Security measures include codenames for the industries that work on various aspects of the program. For example, Nori Industries, which builds the warhead and is the most secretive part of the program, is known as "8500."
The Khojir complex also contains dozens of other well-equipped tunnels that vary in length from 150 to 300 meters and contain more industries and warehouses in which missiles are kept. Among these is Bakeri Industries Group, whose five facilities in the Khojir complex produce surface-to-surface missiles, including the Iran-designed Fateh A-110, Nazeat, and Zolqadr. Fateh was among the missiles the Iranian regime fired last week.
Does this sound like a small investment, toward a goal from which the Iranians can be easily dissuaded by pleas, bribes and sanctions? It seems from this that the Iranians are terribly serious about developing a strategic nuclear missile capability, which they can use at the very least to threaten the rest of the world, or (if they are serious about their own theology), to attack.

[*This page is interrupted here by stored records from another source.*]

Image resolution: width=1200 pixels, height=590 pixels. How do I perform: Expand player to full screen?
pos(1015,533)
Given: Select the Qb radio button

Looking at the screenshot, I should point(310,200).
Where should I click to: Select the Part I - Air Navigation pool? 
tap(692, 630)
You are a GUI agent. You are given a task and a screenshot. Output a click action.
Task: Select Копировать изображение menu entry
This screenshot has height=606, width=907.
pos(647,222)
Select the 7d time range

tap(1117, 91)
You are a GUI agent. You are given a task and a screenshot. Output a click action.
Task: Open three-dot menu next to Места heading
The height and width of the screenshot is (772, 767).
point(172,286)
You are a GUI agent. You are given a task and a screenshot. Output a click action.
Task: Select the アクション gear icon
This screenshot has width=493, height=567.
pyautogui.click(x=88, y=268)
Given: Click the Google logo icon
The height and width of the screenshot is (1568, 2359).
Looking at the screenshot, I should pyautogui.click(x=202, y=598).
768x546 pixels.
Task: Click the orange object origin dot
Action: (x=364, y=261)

It is obvious that such a facility can only be destroyed by means of (1) long-term bombardment with heavy bunker-buster bombs, of the kind possessed only by the United States; (2) a strike by a ground-penetrating tactical nuclear weapon, of the kind possessed only by the United States, or (3) a ground operation, in an environment of overwhelming military superiority on the point of the attackers, which would only be possible to the military forces of the United States.
This is far beyond what a one-off Israeli attack could hope to demolish.
For the sake of the whole world, America must attack Iran.